Mr. Waters planned many fine homes as well as a church and a school in this area of town. The first dwelling in this vicinity for which the architect provided drawings was in 1873; the residence of H. C. Larrabee. My research has yet to reveal any image of this house, so it's hard to say if it was Italianate style or perhaps a more modest structure of wooden frame construction. Mr. Larrabee was the saw mill superintendent at the Paine Lumber Company and at one time served on the city council. He built his house just across the street from Edger Sawyer. The neighborhood start to change greatly at the turn of the twentieth century and the structure was demolished and another house replaced it in 1910.
Further down the down the street toward town, just across from Read School was the home constructed in 1883 for Mr. and Mrs. Ben Hooper. Ben was the son of Moses Hooper and his wife, Jesse Jack Hooper was a prominent suffragette, advocate and even ran for the U. S. Senate in 1922. The house was a Queen Anne cottage style and once boosted a large front porch which was altered and converted to indoor living space.
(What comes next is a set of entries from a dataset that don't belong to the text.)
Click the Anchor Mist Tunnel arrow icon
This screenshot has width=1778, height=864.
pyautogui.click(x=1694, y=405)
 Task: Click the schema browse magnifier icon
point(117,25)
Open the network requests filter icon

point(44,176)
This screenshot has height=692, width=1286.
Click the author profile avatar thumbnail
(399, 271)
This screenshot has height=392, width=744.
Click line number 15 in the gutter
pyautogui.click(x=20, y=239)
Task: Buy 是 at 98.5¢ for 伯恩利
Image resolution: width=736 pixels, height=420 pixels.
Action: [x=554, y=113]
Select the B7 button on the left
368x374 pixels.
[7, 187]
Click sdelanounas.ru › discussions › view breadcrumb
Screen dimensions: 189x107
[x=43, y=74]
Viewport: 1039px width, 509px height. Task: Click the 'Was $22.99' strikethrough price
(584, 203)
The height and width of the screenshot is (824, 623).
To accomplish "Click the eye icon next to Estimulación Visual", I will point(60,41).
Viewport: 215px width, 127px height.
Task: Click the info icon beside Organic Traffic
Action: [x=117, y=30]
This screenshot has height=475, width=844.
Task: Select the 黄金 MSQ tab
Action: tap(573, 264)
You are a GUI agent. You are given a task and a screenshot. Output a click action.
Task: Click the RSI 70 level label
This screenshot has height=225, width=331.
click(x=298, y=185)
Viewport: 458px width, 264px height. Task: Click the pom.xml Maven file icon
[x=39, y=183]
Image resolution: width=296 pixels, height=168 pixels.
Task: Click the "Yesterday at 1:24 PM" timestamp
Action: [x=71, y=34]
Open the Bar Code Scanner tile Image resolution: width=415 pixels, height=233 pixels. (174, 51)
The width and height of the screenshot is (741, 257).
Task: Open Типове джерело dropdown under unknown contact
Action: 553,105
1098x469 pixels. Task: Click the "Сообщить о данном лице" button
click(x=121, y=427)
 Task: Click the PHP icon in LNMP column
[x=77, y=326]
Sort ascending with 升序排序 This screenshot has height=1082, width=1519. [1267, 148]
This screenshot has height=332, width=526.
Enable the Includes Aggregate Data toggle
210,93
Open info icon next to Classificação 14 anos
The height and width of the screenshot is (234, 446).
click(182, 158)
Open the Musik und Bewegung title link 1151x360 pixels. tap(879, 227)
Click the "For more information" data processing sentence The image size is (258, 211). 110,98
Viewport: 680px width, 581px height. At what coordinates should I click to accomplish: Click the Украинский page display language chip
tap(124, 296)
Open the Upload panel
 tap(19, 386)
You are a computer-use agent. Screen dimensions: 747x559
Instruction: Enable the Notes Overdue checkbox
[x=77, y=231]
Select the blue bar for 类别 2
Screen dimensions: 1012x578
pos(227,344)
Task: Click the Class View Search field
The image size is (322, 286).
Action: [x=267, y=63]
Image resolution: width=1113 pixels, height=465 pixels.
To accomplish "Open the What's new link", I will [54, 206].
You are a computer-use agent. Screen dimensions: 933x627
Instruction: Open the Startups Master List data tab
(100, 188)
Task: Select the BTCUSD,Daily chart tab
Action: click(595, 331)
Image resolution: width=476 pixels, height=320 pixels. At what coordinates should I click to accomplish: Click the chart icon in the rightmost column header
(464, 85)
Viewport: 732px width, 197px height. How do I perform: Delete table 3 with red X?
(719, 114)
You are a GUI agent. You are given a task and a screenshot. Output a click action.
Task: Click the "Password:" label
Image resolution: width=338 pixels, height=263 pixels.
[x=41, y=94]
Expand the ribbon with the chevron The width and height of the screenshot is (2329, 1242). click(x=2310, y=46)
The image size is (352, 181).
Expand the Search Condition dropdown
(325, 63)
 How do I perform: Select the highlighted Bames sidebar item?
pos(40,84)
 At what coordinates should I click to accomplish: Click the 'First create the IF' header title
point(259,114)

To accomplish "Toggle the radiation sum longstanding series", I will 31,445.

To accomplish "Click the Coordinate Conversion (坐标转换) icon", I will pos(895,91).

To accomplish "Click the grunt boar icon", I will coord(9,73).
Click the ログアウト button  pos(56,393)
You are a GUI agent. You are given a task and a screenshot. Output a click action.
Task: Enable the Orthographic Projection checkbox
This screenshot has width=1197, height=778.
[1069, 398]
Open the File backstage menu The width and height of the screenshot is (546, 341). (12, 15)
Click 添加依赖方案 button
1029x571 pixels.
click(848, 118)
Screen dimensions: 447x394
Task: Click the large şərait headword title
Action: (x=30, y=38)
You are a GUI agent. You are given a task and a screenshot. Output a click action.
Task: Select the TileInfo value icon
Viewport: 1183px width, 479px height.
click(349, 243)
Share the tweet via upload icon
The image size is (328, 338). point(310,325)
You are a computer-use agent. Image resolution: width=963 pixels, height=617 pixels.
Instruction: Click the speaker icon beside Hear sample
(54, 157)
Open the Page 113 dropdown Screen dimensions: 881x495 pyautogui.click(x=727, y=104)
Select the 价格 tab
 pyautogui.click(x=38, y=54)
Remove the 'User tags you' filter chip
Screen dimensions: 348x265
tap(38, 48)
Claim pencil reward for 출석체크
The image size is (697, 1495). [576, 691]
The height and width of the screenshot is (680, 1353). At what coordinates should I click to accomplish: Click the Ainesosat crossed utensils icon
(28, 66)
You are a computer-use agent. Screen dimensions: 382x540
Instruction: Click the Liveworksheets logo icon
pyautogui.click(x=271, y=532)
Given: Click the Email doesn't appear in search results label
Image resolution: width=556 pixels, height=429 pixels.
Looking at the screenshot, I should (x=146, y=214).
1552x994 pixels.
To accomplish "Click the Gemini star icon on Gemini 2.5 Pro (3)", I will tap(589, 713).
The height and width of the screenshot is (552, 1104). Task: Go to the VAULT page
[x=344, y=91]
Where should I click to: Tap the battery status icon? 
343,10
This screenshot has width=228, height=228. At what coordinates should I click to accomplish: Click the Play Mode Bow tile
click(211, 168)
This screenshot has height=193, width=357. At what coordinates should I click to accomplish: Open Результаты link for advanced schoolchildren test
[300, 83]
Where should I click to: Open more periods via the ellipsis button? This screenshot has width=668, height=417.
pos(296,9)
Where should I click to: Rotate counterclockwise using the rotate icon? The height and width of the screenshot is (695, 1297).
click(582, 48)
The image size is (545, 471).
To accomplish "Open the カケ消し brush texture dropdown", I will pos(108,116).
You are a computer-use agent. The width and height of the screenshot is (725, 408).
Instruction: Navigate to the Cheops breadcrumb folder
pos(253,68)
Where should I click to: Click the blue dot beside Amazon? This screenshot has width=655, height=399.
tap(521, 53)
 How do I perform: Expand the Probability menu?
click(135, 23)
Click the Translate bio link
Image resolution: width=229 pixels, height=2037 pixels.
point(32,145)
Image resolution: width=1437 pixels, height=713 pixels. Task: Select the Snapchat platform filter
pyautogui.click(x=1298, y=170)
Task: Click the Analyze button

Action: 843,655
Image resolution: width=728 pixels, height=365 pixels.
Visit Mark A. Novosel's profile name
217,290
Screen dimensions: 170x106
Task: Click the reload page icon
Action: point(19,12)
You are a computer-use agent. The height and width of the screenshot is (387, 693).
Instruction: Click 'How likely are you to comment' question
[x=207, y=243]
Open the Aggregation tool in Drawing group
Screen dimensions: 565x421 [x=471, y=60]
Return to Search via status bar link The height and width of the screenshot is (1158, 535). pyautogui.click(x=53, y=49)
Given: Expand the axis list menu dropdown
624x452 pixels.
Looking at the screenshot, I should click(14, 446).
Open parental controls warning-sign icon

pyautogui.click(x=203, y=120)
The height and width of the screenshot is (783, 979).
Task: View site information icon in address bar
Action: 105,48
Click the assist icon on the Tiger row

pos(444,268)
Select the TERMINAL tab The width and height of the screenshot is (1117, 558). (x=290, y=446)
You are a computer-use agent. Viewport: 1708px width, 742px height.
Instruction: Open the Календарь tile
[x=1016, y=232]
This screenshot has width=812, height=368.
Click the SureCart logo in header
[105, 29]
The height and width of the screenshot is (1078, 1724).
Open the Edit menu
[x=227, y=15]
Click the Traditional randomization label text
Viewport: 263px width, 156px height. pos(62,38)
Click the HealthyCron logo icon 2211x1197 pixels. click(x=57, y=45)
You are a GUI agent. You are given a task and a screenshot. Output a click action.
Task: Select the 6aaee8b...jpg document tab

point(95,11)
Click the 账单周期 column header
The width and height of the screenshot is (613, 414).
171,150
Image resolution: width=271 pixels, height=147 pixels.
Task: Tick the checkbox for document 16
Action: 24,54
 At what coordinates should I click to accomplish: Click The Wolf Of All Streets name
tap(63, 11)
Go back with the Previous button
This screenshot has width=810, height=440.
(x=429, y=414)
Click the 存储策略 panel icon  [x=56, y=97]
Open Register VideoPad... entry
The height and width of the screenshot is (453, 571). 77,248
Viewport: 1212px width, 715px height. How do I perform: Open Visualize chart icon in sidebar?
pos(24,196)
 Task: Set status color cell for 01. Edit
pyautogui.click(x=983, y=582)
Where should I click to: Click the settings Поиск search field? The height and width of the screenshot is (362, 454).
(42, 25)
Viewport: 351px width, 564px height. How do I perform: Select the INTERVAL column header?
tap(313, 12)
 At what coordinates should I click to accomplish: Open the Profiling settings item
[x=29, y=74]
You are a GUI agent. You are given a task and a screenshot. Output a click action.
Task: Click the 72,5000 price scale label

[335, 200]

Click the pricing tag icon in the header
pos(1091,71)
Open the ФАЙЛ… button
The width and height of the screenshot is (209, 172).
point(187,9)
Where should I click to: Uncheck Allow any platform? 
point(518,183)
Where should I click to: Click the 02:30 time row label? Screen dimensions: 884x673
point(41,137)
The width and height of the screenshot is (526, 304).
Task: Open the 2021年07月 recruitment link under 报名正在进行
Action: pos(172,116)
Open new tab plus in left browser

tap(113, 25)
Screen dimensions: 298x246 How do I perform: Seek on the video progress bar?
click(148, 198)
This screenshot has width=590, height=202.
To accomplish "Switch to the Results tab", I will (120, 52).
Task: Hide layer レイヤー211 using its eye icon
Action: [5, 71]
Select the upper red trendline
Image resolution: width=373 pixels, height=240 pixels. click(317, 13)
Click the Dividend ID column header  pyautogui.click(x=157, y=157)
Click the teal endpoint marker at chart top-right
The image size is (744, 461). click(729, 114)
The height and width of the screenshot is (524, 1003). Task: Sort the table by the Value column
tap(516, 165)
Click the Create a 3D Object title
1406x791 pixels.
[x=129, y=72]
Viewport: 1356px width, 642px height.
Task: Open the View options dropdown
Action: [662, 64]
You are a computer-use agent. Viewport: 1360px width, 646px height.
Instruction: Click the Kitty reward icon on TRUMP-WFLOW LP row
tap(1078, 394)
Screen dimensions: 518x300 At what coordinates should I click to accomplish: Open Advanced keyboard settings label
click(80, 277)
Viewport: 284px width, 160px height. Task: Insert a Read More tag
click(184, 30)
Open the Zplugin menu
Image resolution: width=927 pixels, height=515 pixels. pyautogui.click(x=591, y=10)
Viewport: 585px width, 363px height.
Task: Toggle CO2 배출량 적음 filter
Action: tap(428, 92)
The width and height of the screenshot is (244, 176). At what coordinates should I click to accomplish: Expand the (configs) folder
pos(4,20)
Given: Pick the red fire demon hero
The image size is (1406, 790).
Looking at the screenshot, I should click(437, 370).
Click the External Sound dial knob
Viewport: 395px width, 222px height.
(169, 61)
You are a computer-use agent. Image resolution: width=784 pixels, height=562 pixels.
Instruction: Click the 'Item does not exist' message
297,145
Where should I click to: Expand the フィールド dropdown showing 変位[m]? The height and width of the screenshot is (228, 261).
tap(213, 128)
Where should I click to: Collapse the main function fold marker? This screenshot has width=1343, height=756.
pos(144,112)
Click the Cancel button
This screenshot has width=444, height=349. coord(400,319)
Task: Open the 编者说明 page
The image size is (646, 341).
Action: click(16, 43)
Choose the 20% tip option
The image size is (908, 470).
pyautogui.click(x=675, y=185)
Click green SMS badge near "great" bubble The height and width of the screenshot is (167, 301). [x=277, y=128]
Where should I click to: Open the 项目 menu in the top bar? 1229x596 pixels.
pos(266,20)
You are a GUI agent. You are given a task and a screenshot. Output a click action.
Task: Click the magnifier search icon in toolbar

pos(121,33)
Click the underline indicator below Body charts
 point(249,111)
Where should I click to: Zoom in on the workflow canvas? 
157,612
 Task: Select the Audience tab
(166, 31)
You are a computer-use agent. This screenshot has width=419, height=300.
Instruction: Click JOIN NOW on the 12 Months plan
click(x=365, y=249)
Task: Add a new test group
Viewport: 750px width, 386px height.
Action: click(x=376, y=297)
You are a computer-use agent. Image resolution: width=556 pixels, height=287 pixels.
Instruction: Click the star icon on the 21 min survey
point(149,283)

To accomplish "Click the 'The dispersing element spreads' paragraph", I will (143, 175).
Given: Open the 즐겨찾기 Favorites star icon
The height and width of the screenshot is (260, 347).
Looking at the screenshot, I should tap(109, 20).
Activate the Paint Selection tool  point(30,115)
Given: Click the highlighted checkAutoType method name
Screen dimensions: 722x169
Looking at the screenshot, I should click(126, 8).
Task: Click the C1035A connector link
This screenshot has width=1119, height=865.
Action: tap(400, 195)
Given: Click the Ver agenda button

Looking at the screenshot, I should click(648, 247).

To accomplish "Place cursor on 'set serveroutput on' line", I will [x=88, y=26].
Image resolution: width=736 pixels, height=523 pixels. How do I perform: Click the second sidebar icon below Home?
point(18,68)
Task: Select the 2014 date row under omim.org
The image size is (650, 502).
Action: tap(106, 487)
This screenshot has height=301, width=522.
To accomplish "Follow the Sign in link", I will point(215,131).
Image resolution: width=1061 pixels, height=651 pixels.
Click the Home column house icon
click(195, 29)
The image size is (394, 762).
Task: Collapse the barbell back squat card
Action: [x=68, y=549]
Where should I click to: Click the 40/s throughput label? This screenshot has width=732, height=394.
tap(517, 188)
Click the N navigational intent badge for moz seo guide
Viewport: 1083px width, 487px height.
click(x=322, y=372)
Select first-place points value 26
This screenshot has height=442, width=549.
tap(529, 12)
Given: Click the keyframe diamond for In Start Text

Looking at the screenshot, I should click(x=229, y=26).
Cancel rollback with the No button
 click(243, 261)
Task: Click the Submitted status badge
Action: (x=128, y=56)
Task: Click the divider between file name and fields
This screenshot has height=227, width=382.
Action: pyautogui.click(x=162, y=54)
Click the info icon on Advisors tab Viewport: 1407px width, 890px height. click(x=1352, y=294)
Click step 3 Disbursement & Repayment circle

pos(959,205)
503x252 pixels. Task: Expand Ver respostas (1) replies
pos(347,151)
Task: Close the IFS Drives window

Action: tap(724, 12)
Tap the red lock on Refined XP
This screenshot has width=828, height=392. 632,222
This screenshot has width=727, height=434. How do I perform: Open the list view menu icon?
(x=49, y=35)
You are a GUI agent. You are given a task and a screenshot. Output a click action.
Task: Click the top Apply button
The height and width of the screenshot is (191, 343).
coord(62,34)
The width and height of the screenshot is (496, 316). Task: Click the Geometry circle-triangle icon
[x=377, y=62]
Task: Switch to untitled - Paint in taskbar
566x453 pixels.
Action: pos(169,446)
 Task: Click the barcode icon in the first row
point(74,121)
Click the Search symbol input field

The renovation didn't maintain the rhythm as set up by the original arched openings, giving the house an unsettled look. Other than the changes the house has been well kept up.
Even closer to town was another Waters' job with a Hooper connection; in 1910 Moses Hooper commissioned a house for himself, his daughter and her husband Otto Lang. Perhaps the aging attorney felt the house he had built in 1882 was too much for him and wanted to live with his daughter and son in law. The house was of the latest style and was built of rough hewn lime stone blocks, a building material favored by Moses Hooper.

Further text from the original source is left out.